Let’s be honest: Those ratty, ripped, and misplaced punch cards aren’t doing much to bolster operators’ bottom line, and customers are tired of digging through their wallets to find them. That’s why true loyalty programs are worth considering, experts say.
Loyalty programs aren’t a new concept, but they have really evolved over the years. Today, more effective strategies are replacing the traditional paper punch cards, largely due to technology that’s made it more accessible, according to Back of House.
Teresa Berman, a Gordon Food Service® business solutions specialist in Ontario, said now there are many effective and simple ways to build a program.Today’s strategies tend to be less expensive than traditional advertising, which focuses more on first-time diners, she said.
“Having an easy-to-use platform like a QR code may appeal to tech-savvy diners who crave a deal but want seamless interaction to gain it,” Berman said. “A good loyalty program will give operators access to their customer base via contact information that the patron provides.”
This enables the operation to be able to push notifications to an email or as a text– and that costs an operator nothing. “This is a very cost effective way to promote features, launch a new menu or promote the opening of their patio,” Berman said.
Schamp, based in Indiana, said the right loyalty programs can result in very useful data for operators. And that data can help them grow in other areas.
“Loyalty programs that utilize technology…are able to analyze data to help them run their business,” Schamp said. Some systems allow operators to generate data showing the average dollar amount of guest checks with a loyalty member versus a non-loyalty member, for example, to see if the program is increasing check average.
“They can also analyze how often loyalty members are visiting and what they are purchasing,” he said.
But it does take time – and training – to really understand the data, he said.
“It is critical that the team members are trained on the program so they are comfortable with how it works and can help explain the program to their guests,” he said. “If they don’t understand it they won’t sell it.”
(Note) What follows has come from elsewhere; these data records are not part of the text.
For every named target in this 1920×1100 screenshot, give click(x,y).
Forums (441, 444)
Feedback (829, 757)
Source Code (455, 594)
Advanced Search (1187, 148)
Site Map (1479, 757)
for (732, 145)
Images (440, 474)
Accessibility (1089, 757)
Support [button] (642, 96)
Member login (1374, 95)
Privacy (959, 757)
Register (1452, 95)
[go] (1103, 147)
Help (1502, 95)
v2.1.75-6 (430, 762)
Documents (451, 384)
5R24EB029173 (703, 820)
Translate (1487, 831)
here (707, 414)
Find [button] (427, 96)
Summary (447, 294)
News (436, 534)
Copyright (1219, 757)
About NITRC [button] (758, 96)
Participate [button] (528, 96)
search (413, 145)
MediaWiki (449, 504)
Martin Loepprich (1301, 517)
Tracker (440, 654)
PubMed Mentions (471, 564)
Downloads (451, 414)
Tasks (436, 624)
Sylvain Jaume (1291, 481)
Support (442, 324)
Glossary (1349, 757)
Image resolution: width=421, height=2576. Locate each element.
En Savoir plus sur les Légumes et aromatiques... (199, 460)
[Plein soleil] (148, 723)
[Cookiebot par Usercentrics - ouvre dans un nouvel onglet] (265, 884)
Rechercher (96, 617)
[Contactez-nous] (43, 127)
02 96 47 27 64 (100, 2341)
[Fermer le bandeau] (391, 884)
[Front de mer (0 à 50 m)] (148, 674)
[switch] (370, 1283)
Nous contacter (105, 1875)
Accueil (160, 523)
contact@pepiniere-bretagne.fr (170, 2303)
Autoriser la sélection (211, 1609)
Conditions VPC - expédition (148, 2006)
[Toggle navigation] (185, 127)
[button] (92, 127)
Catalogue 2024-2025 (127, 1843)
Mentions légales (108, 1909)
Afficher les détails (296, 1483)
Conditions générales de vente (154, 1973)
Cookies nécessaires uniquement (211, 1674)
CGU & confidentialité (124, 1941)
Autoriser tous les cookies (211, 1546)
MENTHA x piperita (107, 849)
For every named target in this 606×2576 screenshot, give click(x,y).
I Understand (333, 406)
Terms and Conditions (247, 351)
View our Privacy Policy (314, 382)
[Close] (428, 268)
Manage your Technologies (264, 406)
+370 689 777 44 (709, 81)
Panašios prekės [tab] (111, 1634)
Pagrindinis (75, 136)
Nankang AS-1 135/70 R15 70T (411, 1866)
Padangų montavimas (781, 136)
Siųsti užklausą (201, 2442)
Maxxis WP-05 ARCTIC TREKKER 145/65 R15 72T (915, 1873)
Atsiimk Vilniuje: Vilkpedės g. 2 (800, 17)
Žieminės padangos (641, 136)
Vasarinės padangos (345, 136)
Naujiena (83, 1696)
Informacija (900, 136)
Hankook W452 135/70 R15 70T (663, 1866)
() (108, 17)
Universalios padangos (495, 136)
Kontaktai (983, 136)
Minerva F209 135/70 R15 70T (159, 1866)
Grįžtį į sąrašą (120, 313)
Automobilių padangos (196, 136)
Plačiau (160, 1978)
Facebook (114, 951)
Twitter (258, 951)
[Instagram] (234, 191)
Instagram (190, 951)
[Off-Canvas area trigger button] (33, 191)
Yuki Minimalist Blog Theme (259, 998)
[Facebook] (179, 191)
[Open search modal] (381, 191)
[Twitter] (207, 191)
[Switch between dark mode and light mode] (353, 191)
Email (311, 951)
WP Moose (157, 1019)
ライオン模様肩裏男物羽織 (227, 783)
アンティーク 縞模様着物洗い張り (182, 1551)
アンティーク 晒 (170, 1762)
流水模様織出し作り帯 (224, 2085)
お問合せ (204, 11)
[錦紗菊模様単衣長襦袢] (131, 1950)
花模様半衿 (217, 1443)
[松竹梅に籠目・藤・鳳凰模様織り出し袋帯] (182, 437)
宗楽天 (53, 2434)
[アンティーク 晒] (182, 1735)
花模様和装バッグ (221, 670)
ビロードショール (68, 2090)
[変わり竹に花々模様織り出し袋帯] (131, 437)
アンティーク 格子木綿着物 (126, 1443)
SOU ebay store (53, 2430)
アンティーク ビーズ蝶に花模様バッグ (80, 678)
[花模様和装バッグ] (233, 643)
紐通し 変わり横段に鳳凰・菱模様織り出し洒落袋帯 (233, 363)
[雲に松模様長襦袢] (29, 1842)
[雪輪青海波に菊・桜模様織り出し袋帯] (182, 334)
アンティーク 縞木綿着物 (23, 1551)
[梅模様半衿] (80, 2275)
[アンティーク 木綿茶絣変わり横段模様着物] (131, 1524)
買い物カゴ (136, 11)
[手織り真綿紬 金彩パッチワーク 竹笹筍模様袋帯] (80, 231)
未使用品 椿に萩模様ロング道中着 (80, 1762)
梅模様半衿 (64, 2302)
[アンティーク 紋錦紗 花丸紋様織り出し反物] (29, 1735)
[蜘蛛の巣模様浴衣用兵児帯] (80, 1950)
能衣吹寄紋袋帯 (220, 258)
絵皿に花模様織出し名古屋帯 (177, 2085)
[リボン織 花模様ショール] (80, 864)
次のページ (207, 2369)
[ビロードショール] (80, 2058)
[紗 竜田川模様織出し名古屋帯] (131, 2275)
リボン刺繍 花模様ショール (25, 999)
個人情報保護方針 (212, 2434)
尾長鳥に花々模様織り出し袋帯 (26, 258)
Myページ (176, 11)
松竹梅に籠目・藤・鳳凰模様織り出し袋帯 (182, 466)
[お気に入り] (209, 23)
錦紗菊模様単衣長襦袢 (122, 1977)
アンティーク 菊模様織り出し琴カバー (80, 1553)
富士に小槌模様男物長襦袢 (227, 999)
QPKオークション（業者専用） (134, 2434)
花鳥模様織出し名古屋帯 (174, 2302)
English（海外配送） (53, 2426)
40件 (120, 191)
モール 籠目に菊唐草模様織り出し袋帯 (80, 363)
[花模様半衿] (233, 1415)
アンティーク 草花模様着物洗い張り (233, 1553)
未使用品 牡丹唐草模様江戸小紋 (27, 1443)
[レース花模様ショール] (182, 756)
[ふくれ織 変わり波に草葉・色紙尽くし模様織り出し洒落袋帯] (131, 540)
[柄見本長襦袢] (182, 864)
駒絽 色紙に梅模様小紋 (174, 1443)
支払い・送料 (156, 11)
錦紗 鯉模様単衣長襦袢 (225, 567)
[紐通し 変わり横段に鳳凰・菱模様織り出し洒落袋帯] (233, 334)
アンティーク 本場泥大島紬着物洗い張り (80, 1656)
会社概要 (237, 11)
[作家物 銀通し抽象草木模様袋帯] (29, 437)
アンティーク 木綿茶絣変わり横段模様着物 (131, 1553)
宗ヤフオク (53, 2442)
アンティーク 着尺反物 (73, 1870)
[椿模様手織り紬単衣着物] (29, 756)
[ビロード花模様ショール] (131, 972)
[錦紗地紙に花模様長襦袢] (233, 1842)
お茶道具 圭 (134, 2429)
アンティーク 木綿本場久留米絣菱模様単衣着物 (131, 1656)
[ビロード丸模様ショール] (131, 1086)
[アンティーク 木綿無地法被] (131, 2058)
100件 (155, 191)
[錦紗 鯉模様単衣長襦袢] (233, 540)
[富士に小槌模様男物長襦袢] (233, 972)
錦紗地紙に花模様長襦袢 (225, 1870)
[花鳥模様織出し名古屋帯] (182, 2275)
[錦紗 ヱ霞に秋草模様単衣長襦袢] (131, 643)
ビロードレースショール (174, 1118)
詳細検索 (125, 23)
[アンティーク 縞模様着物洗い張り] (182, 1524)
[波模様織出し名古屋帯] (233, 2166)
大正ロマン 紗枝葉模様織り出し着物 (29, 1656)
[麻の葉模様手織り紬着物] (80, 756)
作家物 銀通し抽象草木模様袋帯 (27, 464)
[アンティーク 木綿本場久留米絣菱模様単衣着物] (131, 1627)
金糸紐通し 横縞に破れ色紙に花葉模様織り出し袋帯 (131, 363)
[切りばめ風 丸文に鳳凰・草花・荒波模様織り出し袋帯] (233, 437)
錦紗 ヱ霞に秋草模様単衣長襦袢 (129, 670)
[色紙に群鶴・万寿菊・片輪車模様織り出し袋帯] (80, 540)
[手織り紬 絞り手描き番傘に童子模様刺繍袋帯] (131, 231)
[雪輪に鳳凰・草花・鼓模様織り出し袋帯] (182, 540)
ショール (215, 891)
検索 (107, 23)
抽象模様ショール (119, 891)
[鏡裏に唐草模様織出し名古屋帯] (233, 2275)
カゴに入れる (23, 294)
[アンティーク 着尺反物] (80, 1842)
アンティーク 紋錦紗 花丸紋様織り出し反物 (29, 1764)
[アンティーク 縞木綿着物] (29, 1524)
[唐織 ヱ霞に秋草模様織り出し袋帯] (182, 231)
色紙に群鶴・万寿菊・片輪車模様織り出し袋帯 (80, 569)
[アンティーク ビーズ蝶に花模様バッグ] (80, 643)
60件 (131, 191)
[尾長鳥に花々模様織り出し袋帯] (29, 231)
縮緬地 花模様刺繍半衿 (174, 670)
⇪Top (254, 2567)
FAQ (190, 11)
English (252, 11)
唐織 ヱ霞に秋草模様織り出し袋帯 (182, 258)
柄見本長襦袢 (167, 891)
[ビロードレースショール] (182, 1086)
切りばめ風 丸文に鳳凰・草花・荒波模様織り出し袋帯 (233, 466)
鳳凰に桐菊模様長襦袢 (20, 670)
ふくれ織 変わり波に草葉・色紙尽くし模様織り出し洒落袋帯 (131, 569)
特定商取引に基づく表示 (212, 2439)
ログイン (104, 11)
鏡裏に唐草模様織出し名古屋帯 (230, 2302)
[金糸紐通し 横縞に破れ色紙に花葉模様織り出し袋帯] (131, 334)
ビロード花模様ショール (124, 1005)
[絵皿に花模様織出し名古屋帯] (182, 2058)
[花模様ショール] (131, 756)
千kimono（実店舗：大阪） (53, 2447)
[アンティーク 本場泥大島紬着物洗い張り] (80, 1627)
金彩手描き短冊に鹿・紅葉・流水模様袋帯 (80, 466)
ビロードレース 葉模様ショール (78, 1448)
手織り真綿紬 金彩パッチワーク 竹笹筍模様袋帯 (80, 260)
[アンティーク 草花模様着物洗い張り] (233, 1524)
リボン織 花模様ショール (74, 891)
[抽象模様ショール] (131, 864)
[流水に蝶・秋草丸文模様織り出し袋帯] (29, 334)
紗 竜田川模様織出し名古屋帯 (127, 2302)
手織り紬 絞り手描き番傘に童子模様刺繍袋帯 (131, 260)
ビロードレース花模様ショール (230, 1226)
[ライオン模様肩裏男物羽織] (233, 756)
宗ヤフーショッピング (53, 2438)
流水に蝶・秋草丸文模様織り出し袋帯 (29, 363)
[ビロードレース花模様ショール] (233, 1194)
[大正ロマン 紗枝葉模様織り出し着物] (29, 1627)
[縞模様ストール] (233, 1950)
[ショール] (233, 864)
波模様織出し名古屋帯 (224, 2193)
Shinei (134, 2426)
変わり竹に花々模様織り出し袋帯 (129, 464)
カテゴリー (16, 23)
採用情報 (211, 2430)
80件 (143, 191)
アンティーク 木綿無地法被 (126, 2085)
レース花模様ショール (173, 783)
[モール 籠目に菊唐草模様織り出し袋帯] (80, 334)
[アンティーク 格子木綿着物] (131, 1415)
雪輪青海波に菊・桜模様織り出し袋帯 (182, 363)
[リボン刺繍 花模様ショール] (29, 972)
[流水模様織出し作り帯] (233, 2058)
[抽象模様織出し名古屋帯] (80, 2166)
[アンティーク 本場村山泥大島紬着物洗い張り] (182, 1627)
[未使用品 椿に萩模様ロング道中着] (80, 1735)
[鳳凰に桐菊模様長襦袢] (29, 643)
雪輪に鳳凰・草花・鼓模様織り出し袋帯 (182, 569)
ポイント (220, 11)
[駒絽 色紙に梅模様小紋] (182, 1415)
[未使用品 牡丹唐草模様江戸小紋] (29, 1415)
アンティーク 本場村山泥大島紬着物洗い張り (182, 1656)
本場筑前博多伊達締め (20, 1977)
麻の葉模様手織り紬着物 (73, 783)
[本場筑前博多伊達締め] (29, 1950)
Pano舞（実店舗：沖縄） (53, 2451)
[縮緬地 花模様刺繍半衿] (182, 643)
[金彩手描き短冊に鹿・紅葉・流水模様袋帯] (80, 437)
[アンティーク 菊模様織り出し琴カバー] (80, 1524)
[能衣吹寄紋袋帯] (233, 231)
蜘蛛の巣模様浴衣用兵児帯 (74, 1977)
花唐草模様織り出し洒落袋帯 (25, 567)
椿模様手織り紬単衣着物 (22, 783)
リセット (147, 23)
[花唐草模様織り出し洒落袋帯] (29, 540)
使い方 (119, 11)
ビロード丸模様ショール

Build a Program That Lasts
The goal of a loyalty program is to get those customers coming back and to do that, they need to feel valued, Berman said. “Customers like to feel appreciated and a loyalty program can give them exclusive access to new cocktails or to preview a dessert sampler or even an opportunity to get into a private event, like a new menu launch party,” Berman said.
Another thing to keep in mind is that it’s imperative for operators to consider a loyalty program part of their “overall marketing plan,” she said.
A loyalty program today should target frequent patrons who already “know your operation,” Berman said.
“It’s a promotion to reward your regular customers by enticing them to visit more often and to give them a reason to put your establishment top-of-mind when they are deciding where to go to dine or meet up with friends,” she said.
Nearly 80-percent of consumers say loyalty programs make them more likely to continue doing business with brands, and members spend 27-percent more when the brand establishes a positive emotional connection, according to Back of House.
That’s all good news for operators, Berman said.
The bottom line? Loyalty programs should create excitement and should be easy for the customer to use and gain the rewards, she said.
“People are looking for value deals these days and a loyalty program can offer something that your customer wants.”